Tables, Records, and Attributes

Databases store information in tables. A database usually has multiple tables containing data on different types of things.

Each table in the database can be broken down into rows and columns, like a spreadsheet.

Rows, or records, represent one instance of the type of item described in the table.

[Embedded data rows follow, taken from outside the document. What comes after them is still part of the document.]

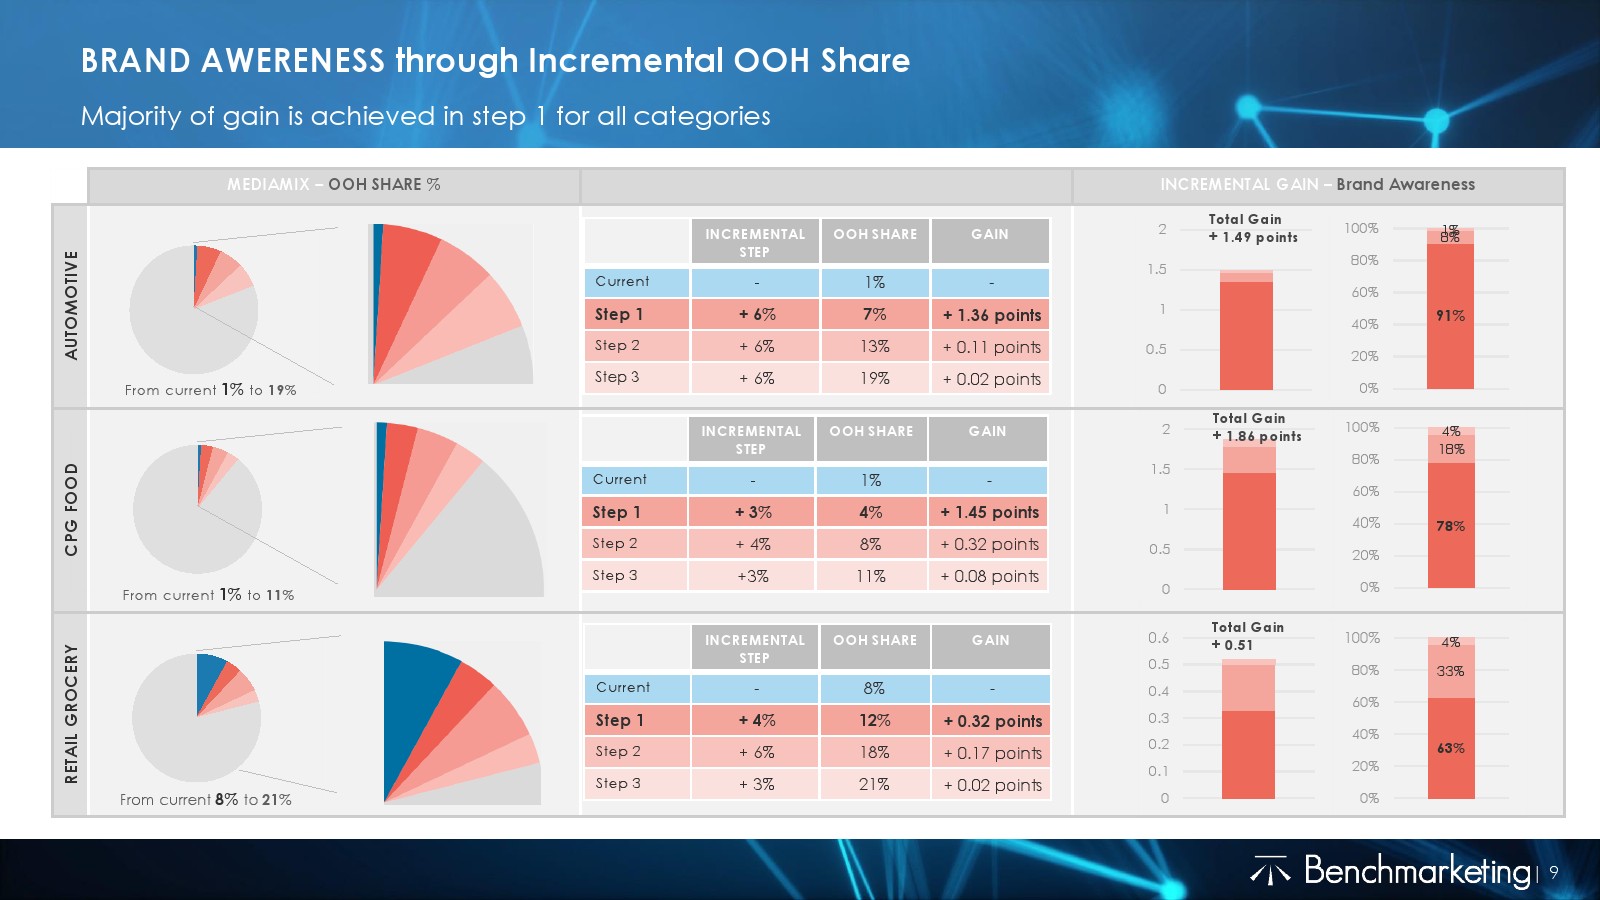Click the 78% segment in CPG Food bar
Image resolution: width=1600 pixels, height=900 pixels.
1450,526
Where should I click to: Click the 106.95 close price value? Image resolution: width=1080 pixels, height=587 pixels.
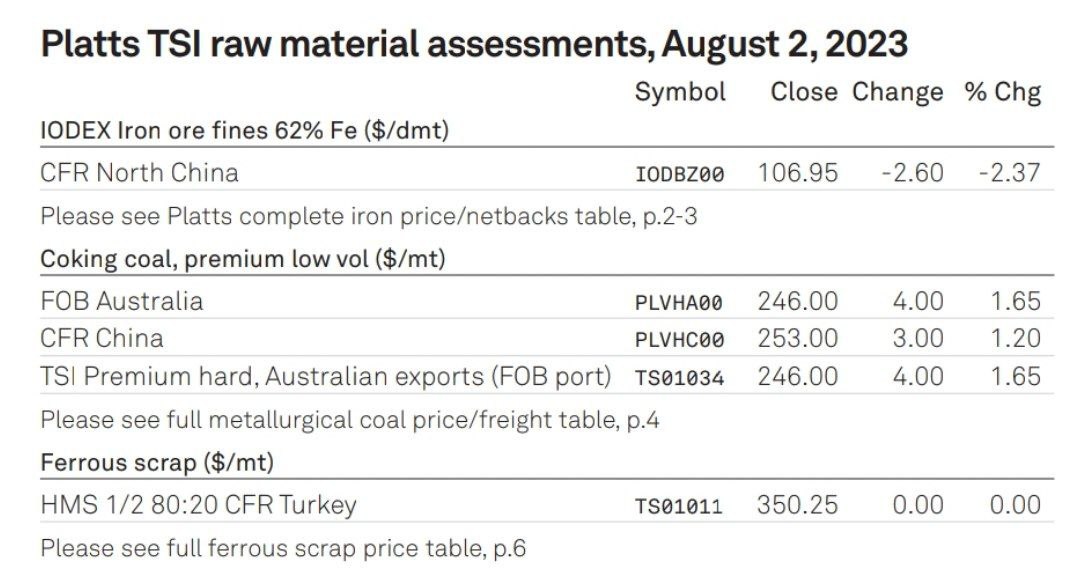(798, 172)
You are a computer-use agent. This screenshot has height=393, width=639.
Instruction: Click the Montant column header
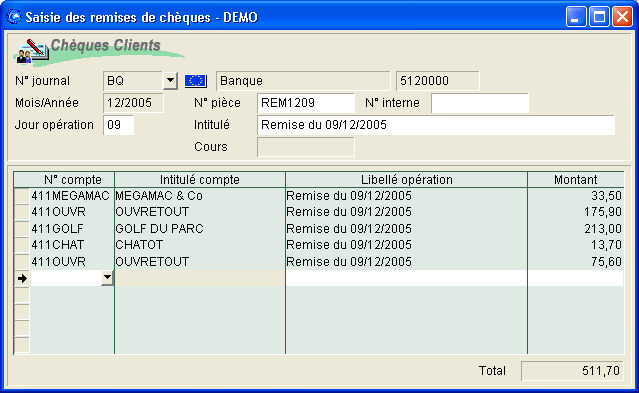[x=575, y=180]
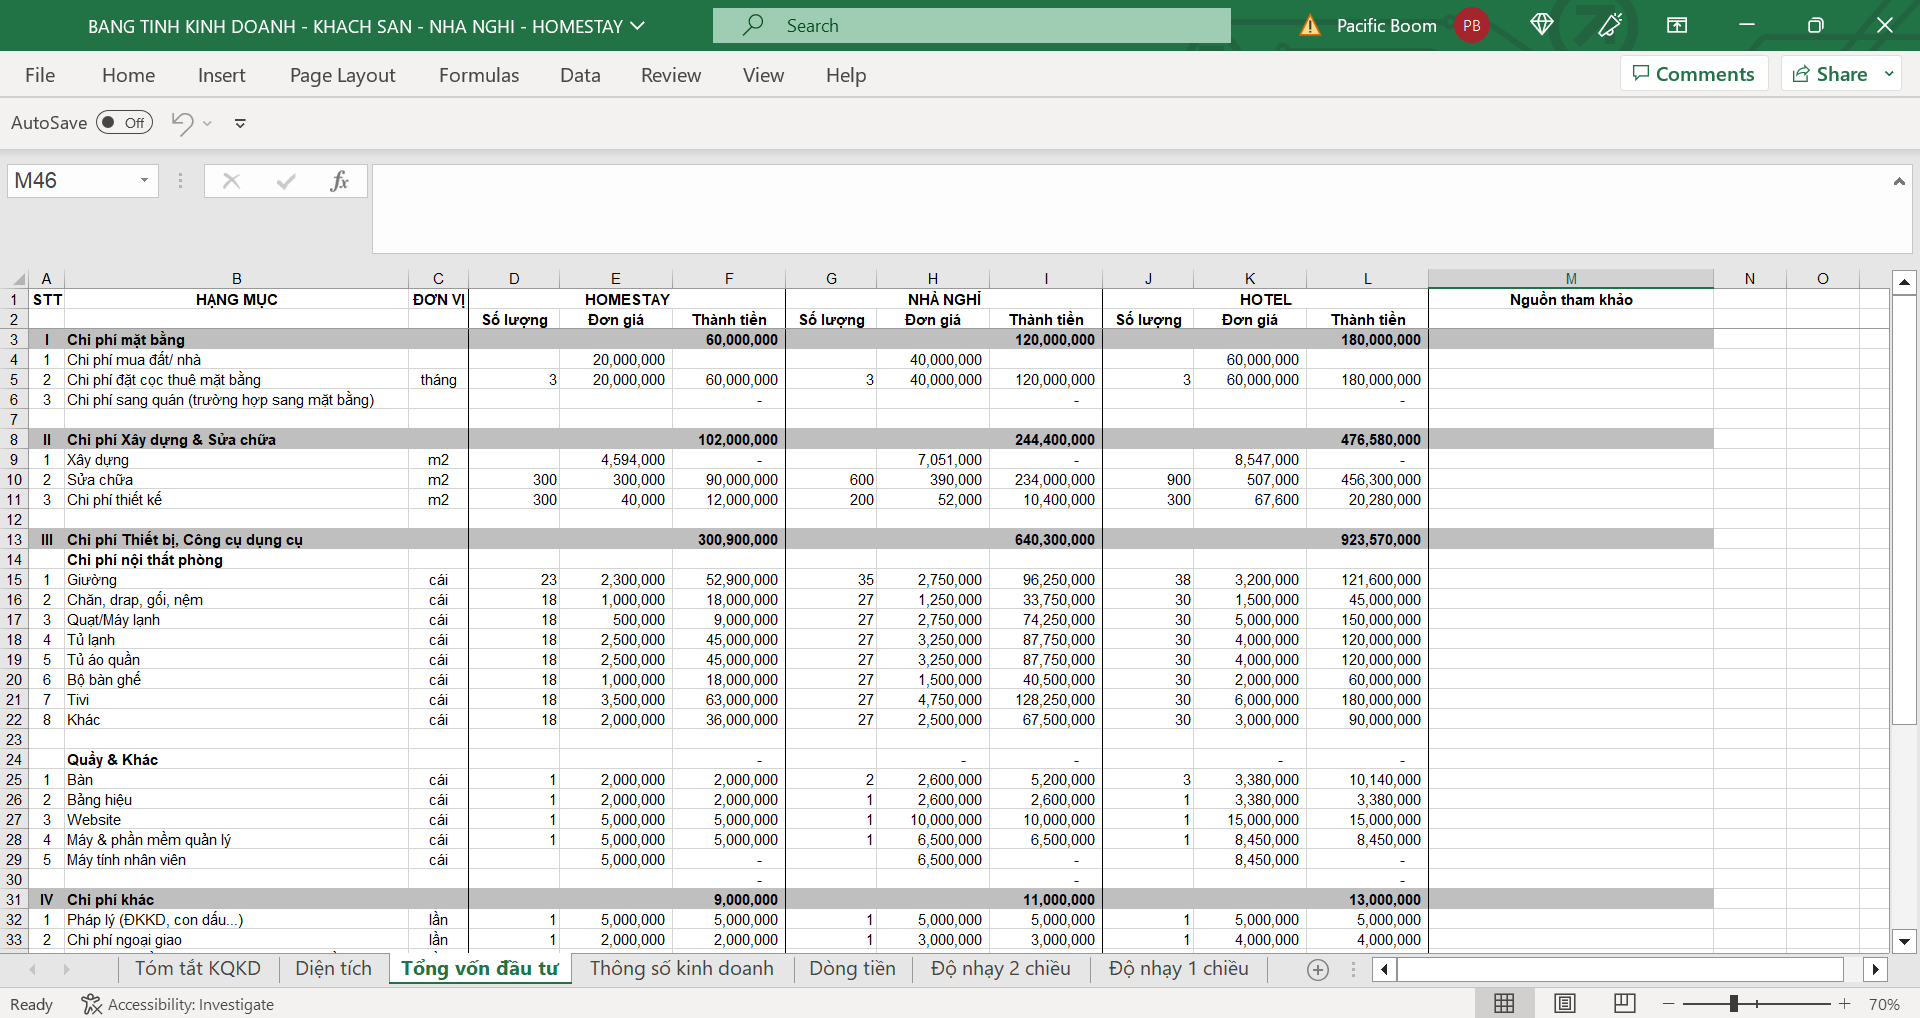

Columns, or attributes, are the aspects of the item that we are collecting information on.

Example

Here's an example of a table in a database containing information about some books. Each record represents a book, and the attributes that we are collecting information on are the ISBN, the title, the author, the publication date, and whether a Kindle version is available.

book
Title Author ISBN Publication date Kindle version
Mouse as a Model Organism: From Animals to Cells Cord Brakebusch and Taina Pihlajaniemi 9400707495 Apr 2011 1
Evolutionary Ecology of Social and Sexual Systems: Crustaceans As Model Organisms J. Emmett Duffy and Martin Thiel 0879698659 Sep 2007 1
Emerging Model Organisms: A Laboratory Manual, Volume 2 Cold Spring Harbor Laboratory Press 0879698721 Apr 2011 0
Emerging Model Organisms: A Laboratory Manual, Volume 1 Cold Spring Harbor Laboratory Press 0805074589 Nov 2008 0
A Feeling for the Organism, 10th Aniversary Edition: The Life and Work of Barbara McClintock Evelyn Fox Keller 0898715547 Feb 1984 0


Keys

In a database table, certain attributes (columns) are keys. Keys are used to identify records (rows) and link records together.

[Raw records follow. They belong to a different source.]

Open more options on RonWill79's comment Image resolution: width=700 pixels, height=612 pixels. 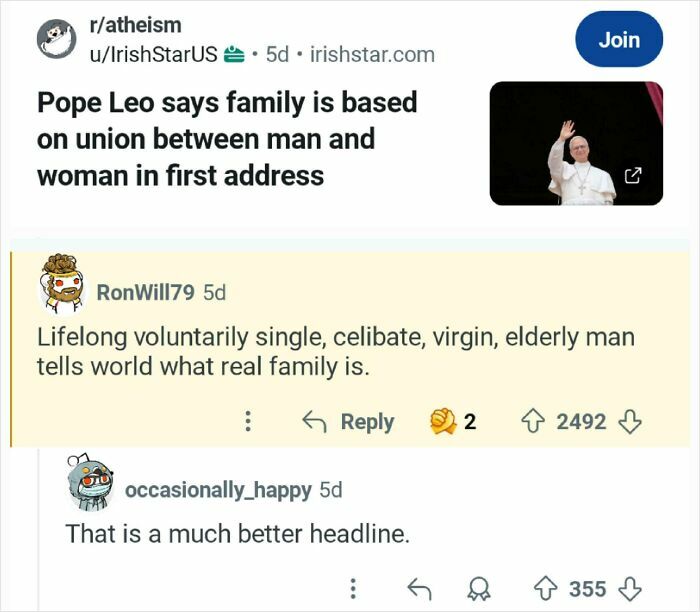click(247, 422)
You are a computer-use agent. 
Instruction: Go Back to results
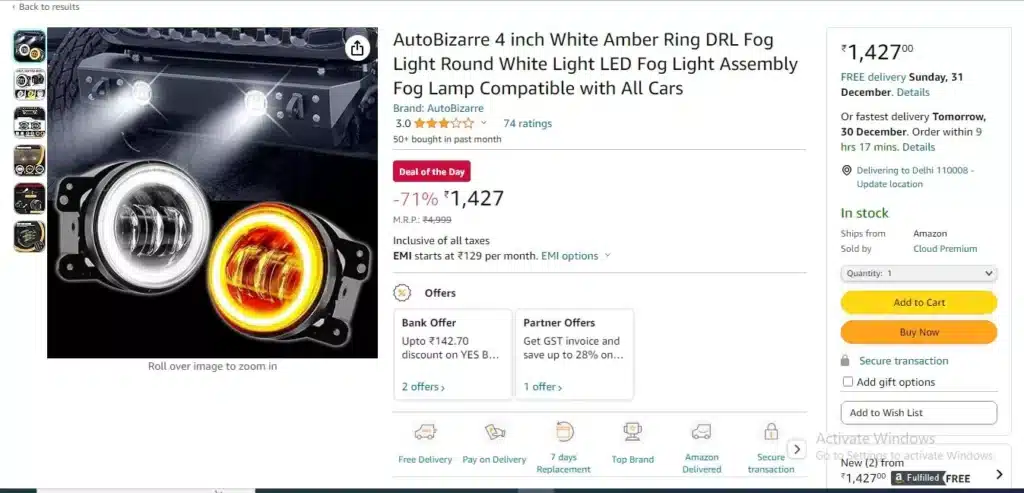46,7

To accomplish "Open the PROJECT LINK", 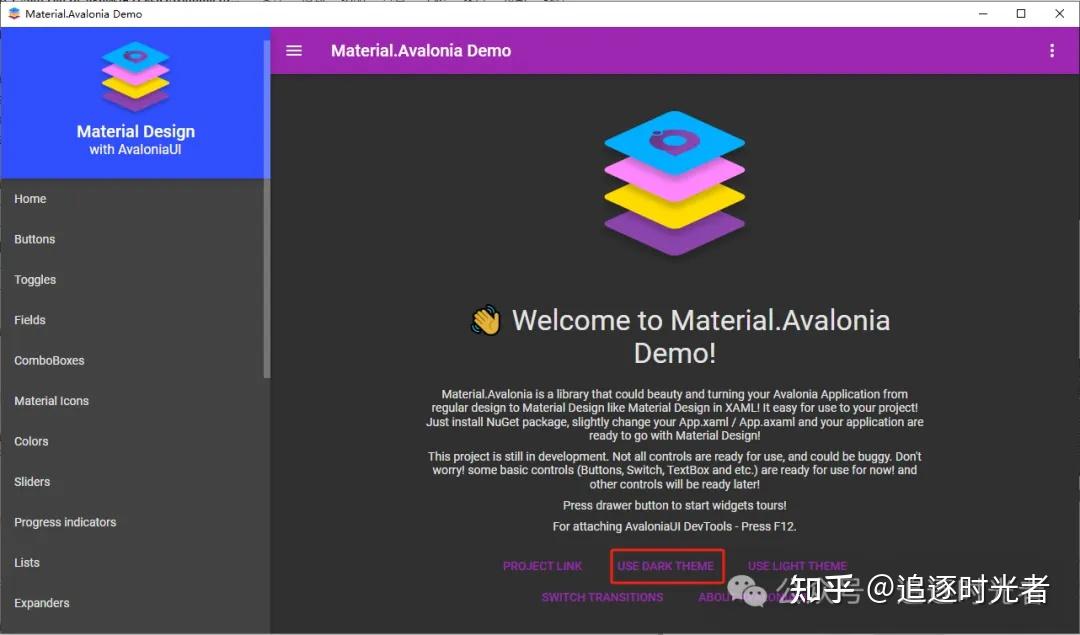I will click(x=543, y=565).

A primary key uniquely identifies a record in a database table; the attribute to be the primary key would usually be decided when the database schema is being designed, rather than waiting until after the database has been populated. Some database tables contain more than attribute that can uniquely identify a record. These extra unique keys are alternate keys.

In a relational database, tables are linked together by using the primary key from one table in a related table. The primary key then becomes a foreign key.


Example

Looking at our previous example of the book database, the ISBN is the primary key in this database table. The title could be used as an alternate key, but given how common some book titles are, it would not be a good long term strategy.

book
Title Author ISBN Publication date Kindle version
Mouse as a Model Organism: From Animals to Cells Cord Brakebusch and Taina Pihlajaniemi 9400707495 Apr 2011 1
Evolutionary Ecology of Social and Sexual Systems: Crustaceans As Model Organisms J. Emmett Duffy and Martin Thiel 0879698659 Sep 2007 1
Emerging Model Organisms: A Laboratory Manual, Volume 2 Cold Spring Harbor Laboratory Press 0879698721 Apr 2011 0
Emerging Model Organisms: A Laboratory Manual, Volume 1 Cold Spring Harbor Laboratory Press 0805074589 Nov 2008 0
A Feeling for the Organism, 10th Aniversary Edition: The Life and Work of Barbara McClintock Evelyn Fox Keller 0898715547 Feb 1984 0


If we now imagine a second table with book prices in it:

price
ISBN Format Price ($)
9400707495 Hardback 189.00
9400707495 Ebook 151.20
0879698659 Hardback 59.99
0879698659 Paperback 14.99
0879698659 Ebook 34.99
0879698721 Hardback 234.00
0879698721 Paperback 134.00
0805074589 Hardback 234.00
0805074589 Paperback 129.00
0898715547 Hardback 64.99

This table has no primary keys, and the ISBN is acting as a foreign key.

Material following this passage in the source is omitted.